I don't know if the answer is written wrong in the back of the book or if I'm oversimplifying it.

Since the mass of the elephant is so big compared to the ball shouldn't it just be 2 x 7.91?.

If the ball was at rest and collided with the elephant, the ball would rebound with approximately twice the elephants speed.

If the elephant was at rest, after the collision, the ball would rebound with approximately the same speed it had before the collision, but moving in the opposite direction.


I just used v2,f = (2m1/(m1+m2))v0

This is not the full equation; this is what's left of the equation after you have set v_{2i}\to 0. What is the full equation for v_{2f}? That should give you the correct answer.
 
I think you need to go ahead and apply the conservation of momentum and conservation of energy to get two equations for two unknowns, i.e. the final velocities of the elephant and ball. The equation you quoted doesn't fit this situation. It only works if the initial speed of the elephant is zero (i.e. the ball bounces against a wall) It is true that the velocity of the elephant will hardly change. However, his mass is so large that this amounts to a significant transfer of momentum to the small ball.

Think about swinging a sledge hammer at a ping pong ball. You won't even know that you hit it. You can bet that the ping pong ball will go flying back at more than twice what it came in at.
 
Hi Chrisas,

Chrisas said:
I think you need to go ahead and apply the conservation of momentum and conservation of energy to get two equations for two unknowns, i.e. the final velocities of the elephant and ball. The equation you quoted doesn't fit this situation. It only works if the initial speed of the elephant is zero

I don't believe that is correct. The equation in the original post only works if the ball's initial speed is zero, not the elephant's.

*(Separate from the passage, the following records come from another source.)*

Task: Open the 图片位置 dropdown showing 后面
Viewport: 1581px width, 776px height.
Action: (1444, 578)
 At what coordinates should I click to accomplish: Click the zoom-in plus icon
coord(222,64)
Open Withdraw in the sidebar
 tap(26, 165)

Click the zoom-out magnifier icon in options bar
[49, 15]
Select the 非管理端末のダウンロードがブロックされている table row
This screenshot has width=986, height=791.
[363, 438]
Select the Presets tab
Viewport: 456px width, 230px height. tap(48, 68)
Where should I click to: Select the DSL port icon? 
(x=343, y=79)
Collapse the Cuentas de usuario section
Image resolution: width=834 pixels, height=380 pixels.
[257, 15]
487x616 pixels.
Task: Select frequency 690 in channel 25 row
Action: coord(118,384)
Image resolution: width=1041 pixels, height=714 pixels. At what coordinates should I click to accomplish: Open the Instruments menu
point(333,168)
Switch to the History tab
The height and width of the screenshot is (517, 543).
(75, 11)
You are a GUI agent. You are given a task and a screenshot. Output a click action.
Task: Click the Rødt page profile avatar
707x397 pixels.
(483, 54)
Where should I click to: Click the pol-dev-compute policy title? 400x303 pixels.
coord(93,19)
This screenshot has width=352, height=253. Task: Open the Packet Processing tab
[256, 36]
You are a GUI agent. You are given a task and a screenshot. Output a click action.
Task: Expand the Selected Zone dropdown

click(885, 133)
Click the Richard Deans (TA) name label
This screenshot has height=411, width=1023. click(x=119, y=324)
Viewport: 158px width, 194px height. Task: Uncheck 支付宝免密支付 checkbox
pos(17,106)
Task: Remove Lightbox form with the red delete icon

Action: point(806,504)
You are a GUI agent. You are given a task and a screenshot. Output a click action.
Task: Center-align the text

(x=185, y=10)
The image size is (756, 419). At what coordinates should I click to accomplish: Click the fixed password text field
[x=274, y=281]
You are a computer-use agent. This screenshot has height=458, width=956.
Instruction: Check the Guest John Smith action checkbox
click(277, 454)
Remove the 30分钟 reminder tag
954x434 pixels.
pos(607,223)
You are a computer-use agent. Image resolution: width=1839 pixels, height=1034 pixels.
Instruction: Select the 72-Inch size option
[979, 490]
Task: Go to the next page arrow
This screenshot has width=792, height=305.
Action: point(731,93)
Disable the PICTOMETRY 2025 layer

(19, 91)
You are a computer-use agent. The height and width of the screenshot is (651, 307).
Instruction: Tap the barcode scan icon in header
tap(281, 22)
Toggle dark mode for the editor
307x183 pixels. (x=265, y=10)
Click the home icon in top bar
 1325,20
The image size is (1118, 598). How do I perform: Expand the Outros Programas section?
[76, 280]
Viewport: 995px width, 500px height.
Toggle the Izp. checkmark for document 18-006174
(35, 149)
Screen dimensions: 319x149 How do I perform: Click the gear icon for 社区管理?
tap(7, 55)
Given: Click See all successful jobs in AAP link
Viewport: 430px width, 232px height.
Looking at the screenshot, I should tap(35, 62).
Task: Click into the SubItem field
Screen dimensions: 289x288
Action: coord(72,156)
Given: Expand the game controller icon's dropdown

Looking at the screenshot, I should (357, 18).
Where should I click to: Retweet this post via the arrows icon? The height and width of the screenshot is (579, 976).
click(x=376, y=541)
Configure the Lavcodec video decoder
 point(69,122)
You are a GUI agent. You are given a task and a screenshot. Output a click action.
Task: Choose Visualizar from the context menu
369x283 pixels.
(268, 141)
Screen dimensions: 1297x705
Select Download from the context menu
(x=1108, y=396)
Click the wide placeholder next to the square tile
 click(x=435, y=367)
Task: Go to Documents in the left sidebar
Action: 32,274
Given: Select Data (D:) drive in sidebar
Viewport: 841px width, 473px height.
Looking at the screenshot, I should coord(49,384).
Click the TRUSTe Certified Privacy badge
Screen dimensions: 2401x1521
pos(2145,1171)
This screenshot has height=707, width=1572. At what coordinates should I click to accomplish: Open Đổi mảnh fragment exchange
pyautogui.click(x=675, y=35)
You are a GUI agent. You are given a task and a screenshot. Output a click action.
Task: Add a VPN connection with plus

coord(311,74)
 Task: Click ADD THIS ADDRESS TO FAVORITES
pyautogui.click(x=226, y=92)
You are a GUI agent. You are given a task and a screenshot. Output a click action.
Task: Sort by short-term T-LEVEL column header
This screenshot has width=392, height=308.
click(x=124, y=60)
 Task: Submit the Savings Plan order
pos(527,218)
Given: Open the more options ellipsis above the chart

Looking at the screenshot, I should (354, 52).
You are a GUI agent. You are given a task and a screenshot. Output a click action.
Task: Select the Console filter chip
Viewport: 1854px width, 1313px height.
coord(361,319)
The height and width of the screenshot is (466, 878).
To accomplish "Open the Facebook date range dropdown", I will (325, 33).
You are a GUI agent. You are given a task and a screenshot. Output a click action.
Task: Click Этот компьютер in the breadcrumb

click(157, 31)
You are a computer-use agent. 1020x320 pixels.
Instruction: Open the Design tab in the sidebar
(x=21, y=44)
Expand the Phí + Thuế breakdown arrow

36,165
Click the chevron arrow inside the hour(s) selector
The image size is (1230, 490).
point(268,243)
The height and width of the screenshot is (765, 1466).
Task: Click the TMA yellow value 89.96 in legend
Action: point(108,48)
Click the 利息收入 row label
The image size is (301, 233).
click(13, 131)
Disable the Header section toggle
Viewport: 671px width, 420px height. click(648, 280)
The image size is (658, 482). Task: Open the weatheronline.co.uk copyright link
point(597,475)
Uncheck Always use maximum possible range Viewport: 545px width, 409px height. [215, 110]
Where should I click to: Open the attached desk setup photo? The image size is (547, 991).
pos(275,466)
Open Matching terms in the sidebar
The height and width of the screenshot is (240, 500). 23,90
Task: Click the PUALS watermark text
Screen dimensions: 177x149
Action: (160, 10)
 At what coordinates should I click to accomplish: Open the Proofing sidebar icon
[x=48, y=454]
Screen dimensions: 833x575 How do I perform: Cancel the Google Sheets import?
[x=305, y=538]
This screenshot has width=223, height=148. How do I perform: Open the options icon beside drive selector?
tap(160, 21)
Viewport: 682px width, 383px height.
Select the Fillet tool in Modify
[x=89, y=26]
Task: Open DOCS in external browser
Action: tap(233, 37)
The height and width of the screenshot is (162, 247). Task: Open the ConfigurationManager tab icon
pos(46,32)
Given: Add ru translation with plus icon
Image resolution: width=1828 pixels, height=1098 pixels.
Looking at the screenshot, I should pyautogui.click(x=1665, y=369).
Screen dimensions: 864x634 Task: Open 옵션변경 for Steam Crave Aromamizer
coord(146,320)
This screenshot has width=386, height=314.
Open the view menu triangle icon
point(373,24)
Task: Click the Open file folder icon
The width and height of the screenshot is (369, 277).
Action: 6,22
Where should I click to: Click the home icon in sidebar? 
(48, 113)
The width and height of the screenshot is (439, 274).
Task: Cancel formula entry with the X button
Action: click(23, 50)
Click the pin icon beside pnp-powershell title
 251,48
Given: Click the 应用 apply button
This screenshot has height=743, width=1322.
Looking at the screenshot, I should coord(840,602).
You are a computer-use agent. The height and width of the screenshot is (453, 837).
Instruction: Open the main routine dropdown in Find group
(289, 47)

There is a standard set of equations for the final velocities that are derived by using the momentum and kinetic energy conservation equations, and the equation kaka2007 quoted was just that part that remains after you set the ball's initial velocity to zero.
 
Your probably right. I didn't work through the math myself. I was looking at the equations as derived by Serway and trying to match to what he wrote. I was attempting to juggle Serway's i's and f's with balls and elephants and the OP's 1's and 2's in my head and probably got them swapped at some point.